(Dataset entries)
━━━━━━━━━━

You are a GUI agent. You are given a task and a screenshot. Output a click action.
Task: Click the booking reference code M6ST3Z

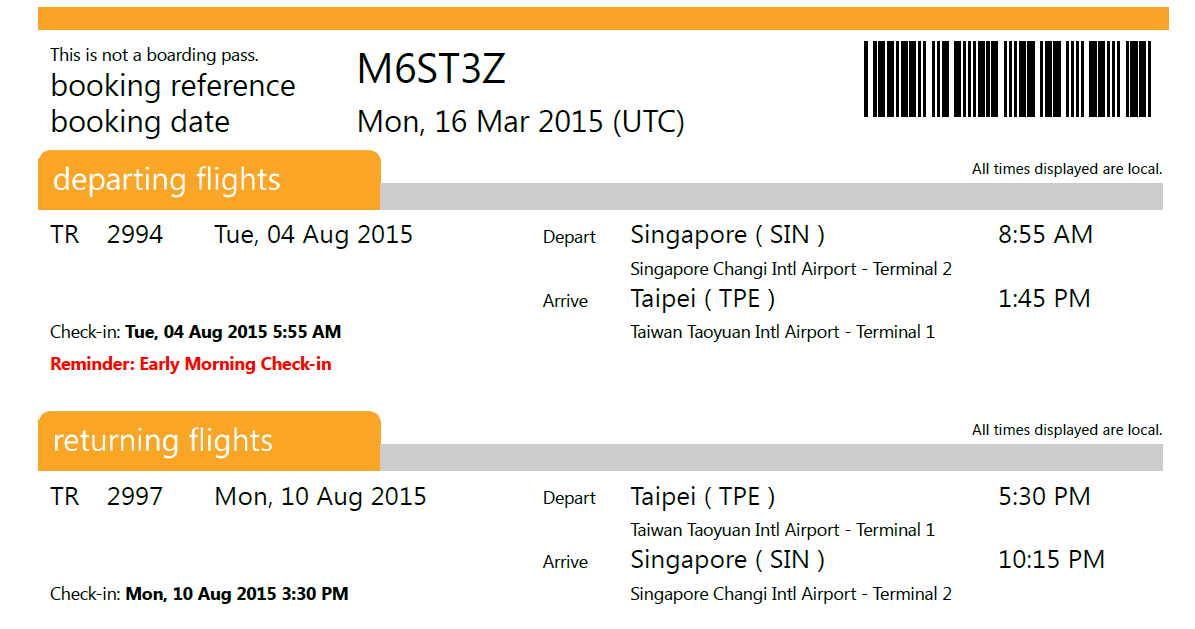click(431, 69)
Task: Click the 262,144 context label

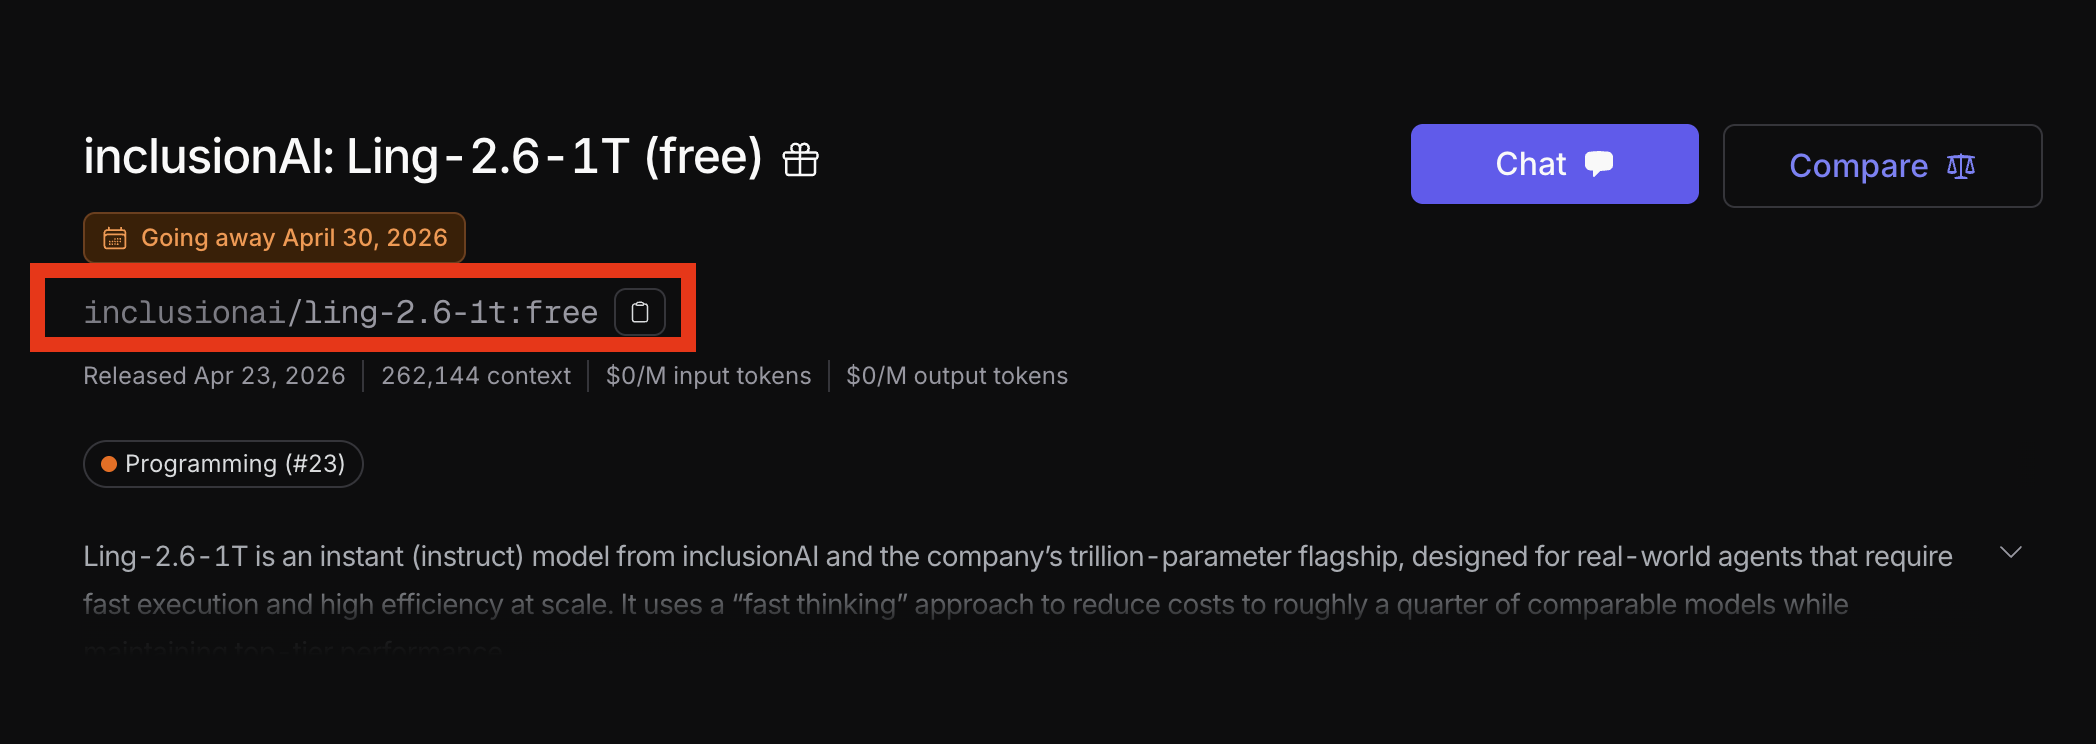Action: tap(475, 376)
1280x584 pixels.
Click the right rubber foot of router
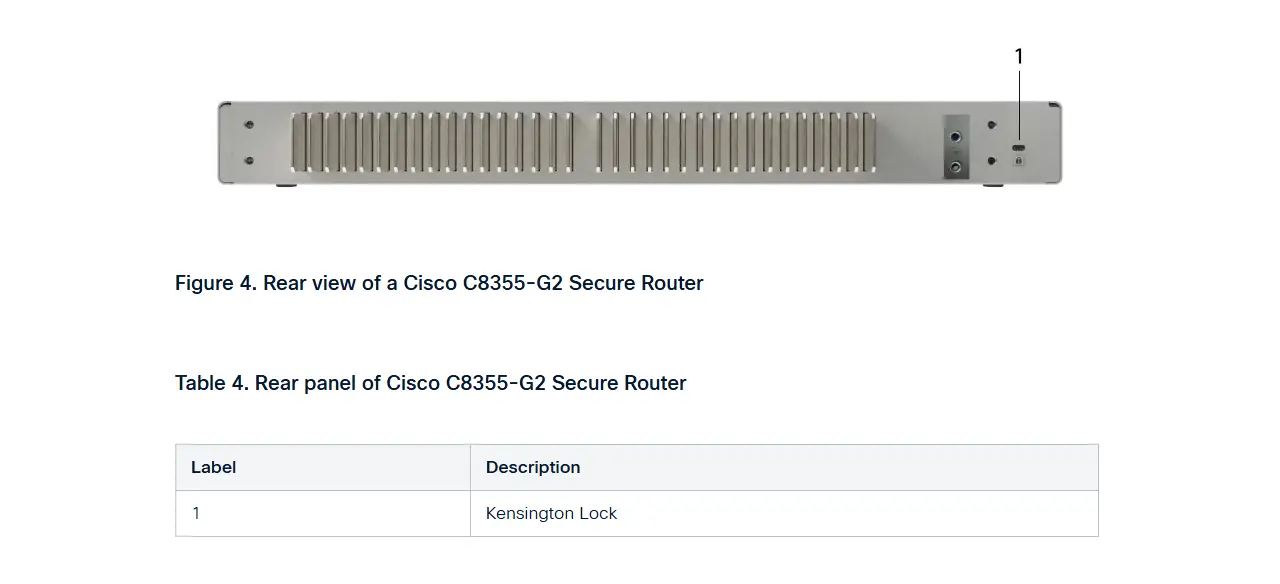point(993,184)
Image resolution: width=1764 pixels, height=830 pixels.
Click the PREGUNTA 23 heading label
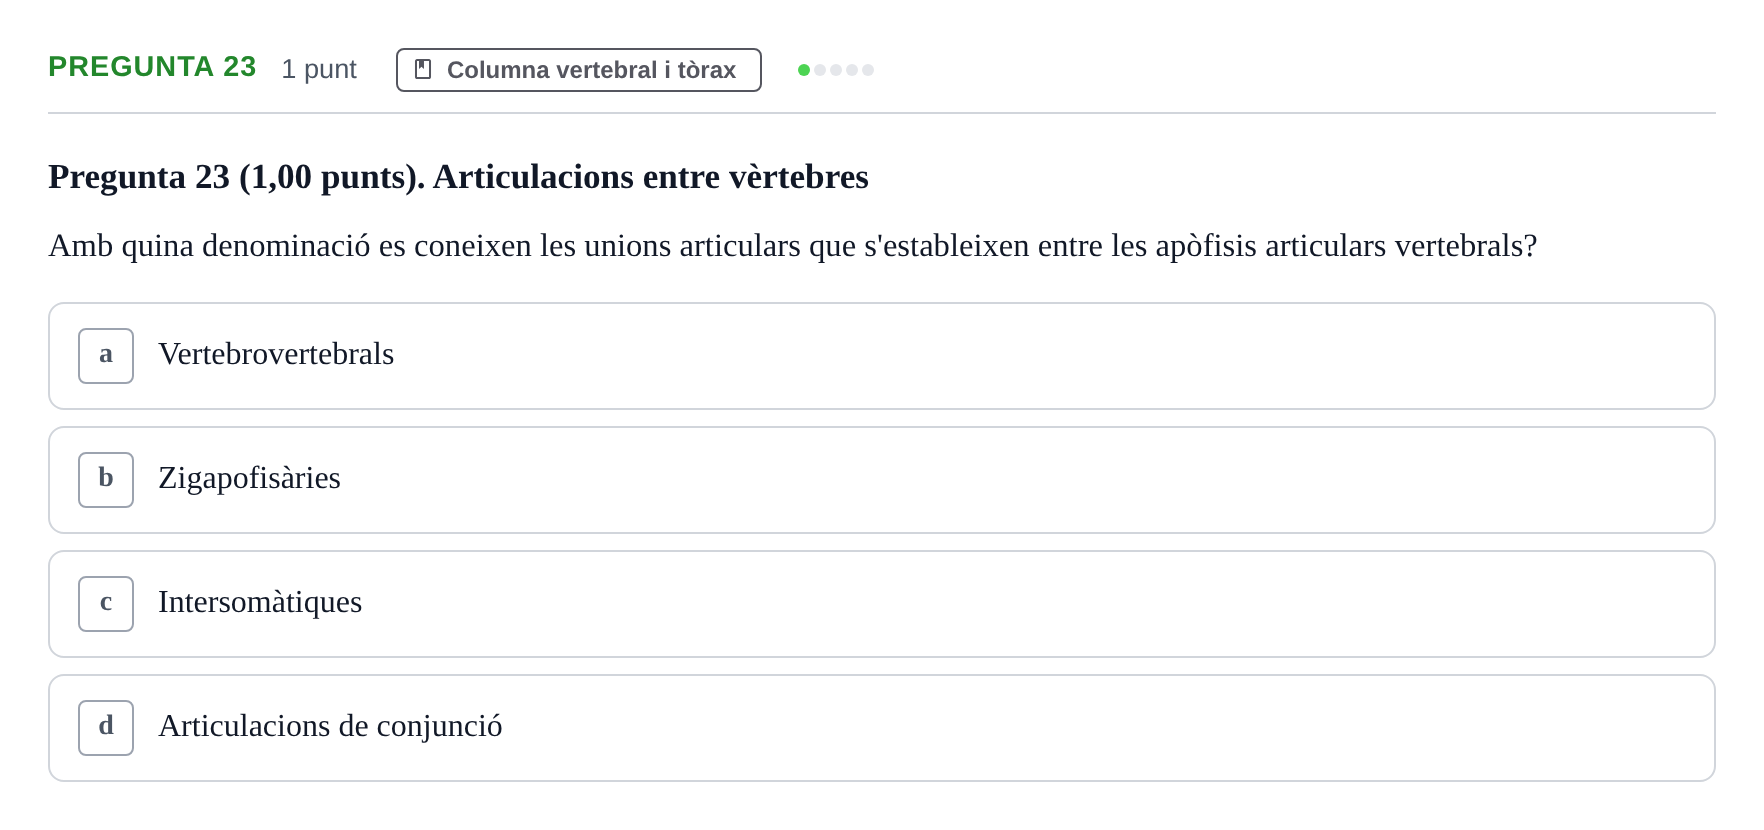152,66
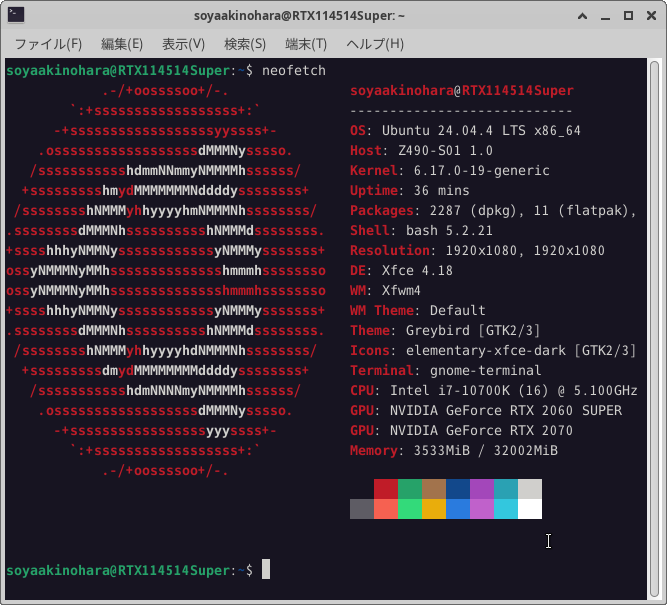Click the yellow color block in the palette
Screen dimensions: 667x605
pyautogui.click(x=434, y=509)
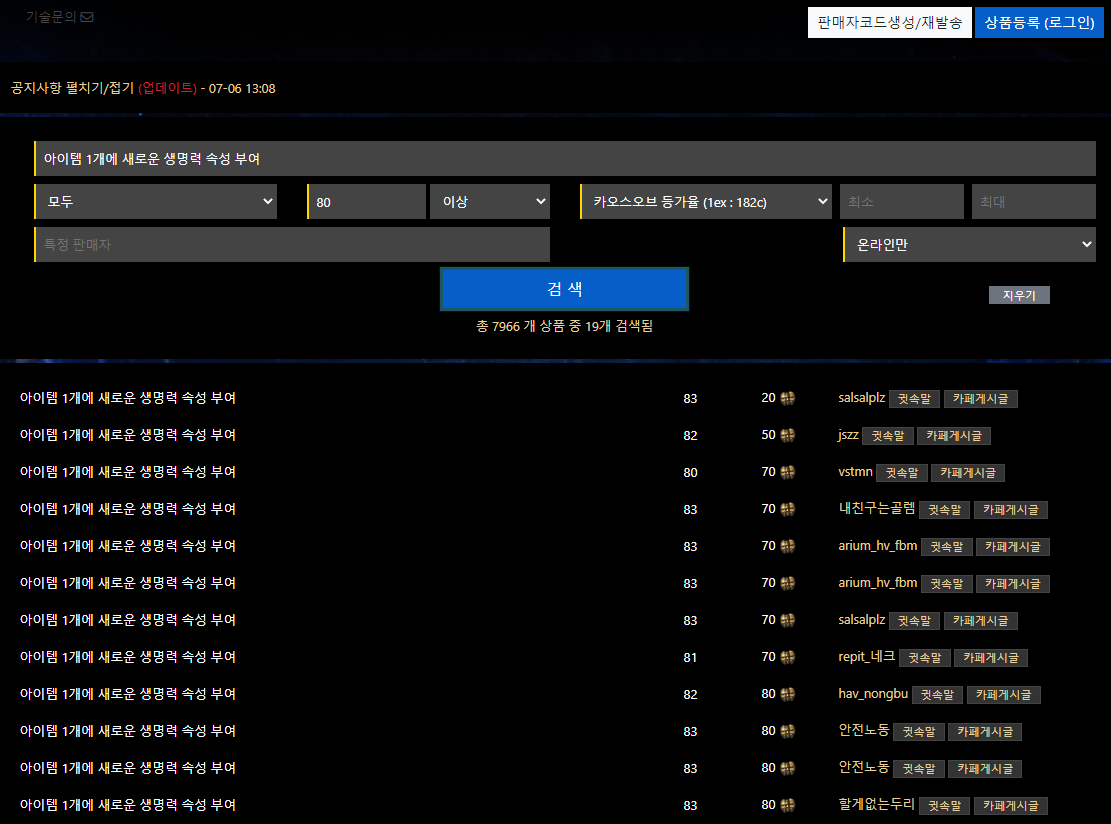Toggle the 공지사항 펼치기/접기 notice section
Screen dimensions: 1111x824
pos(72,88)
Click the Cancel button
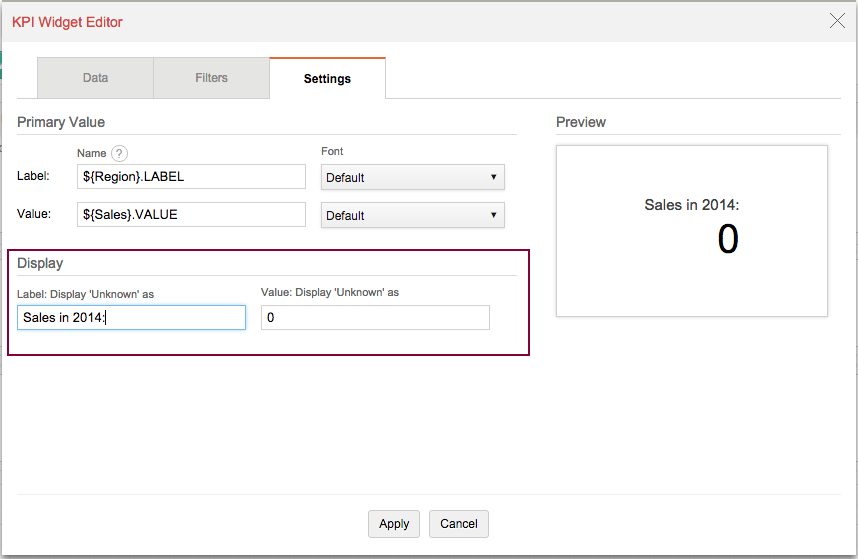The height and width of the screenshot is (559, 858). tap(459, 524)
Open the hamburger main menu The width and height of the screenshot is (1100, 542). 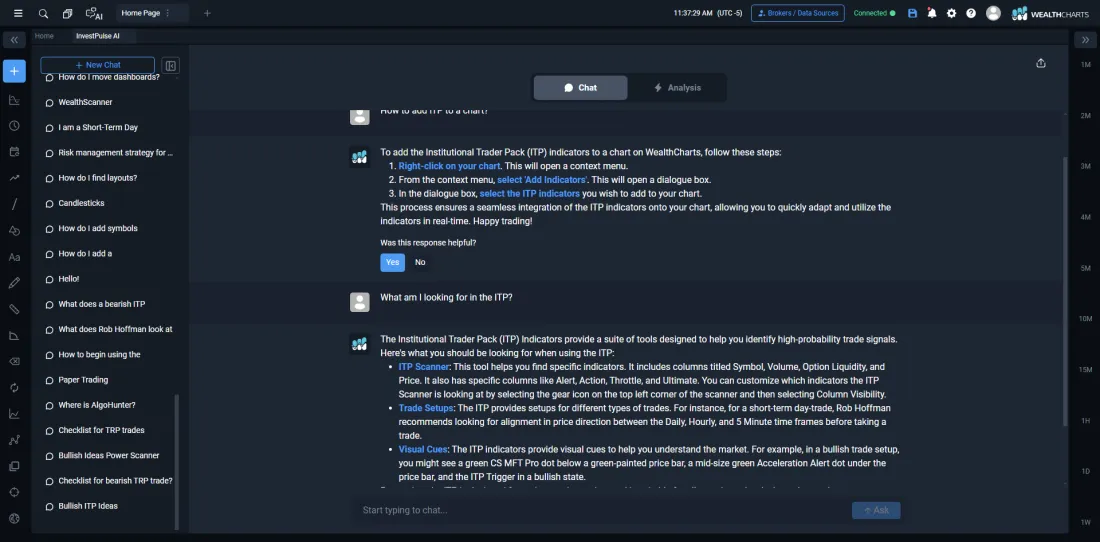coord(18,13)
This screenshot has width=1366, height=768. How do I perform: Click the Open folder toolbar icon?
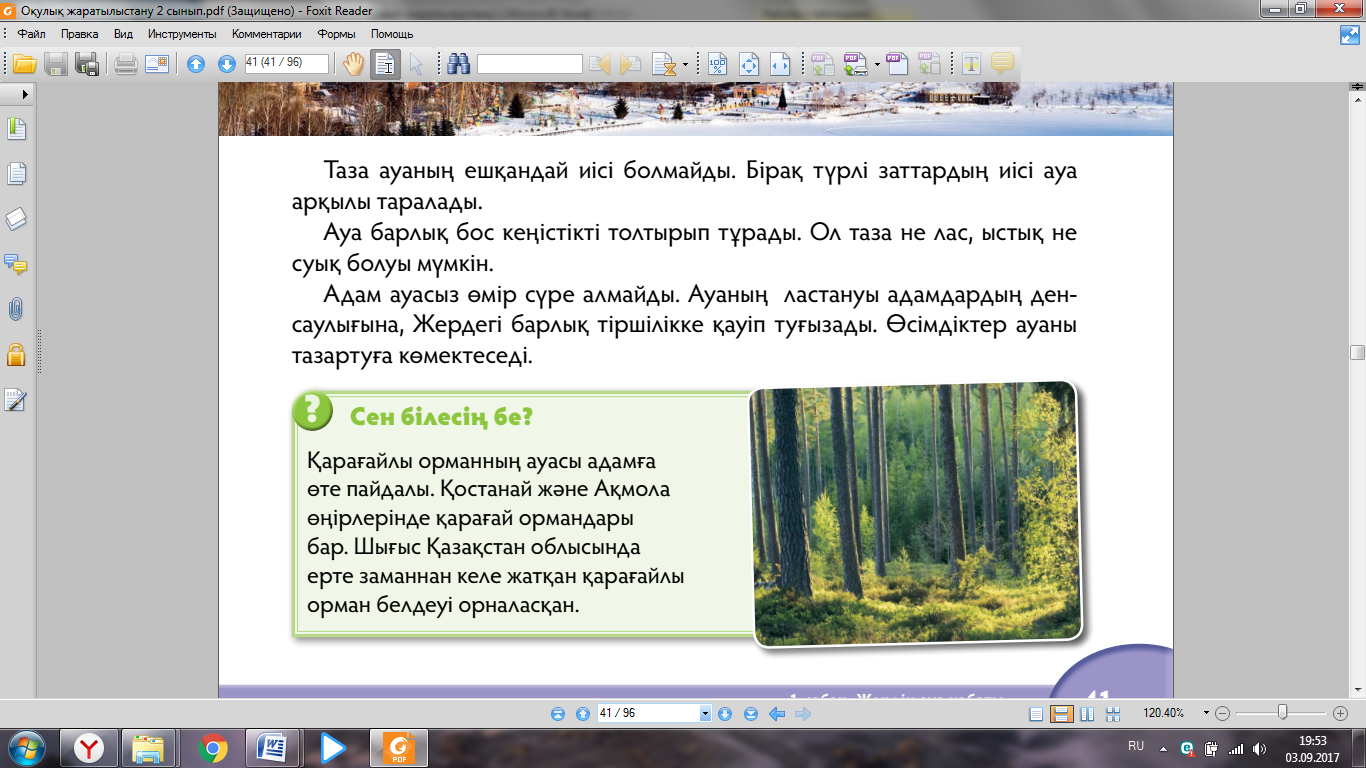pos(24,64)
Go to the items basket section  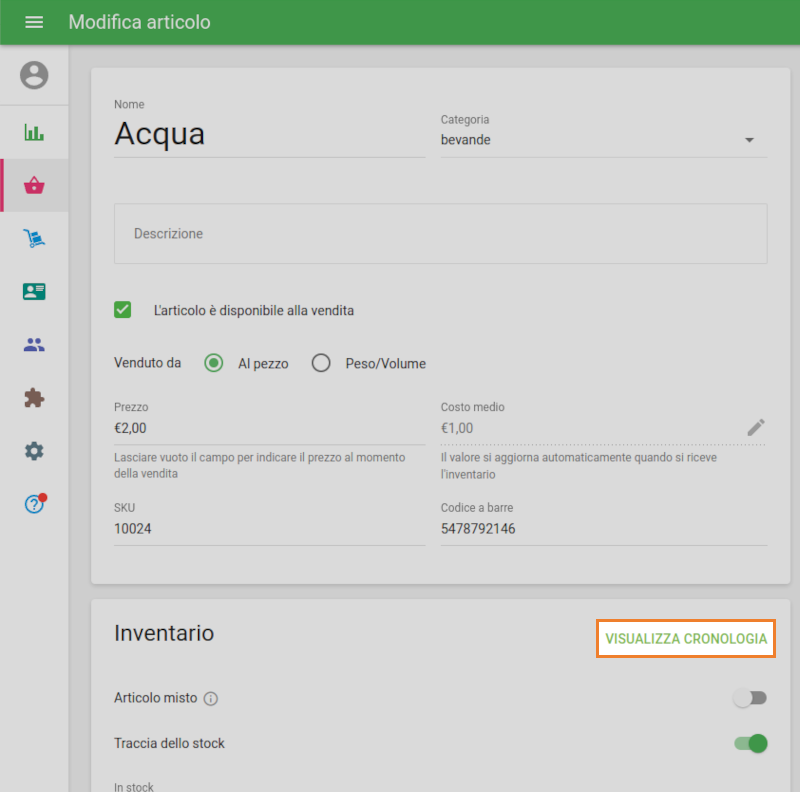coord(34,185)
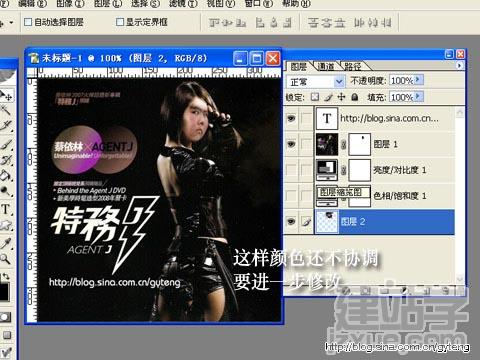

━━━━━━━━━━

### EXERCISE
Check the entries above line by line and return each one containing the word "pixels".

### ANSWER SPACE
1280x584 pixels.
Image resolution: width=1764 pixels, height=830 pixels.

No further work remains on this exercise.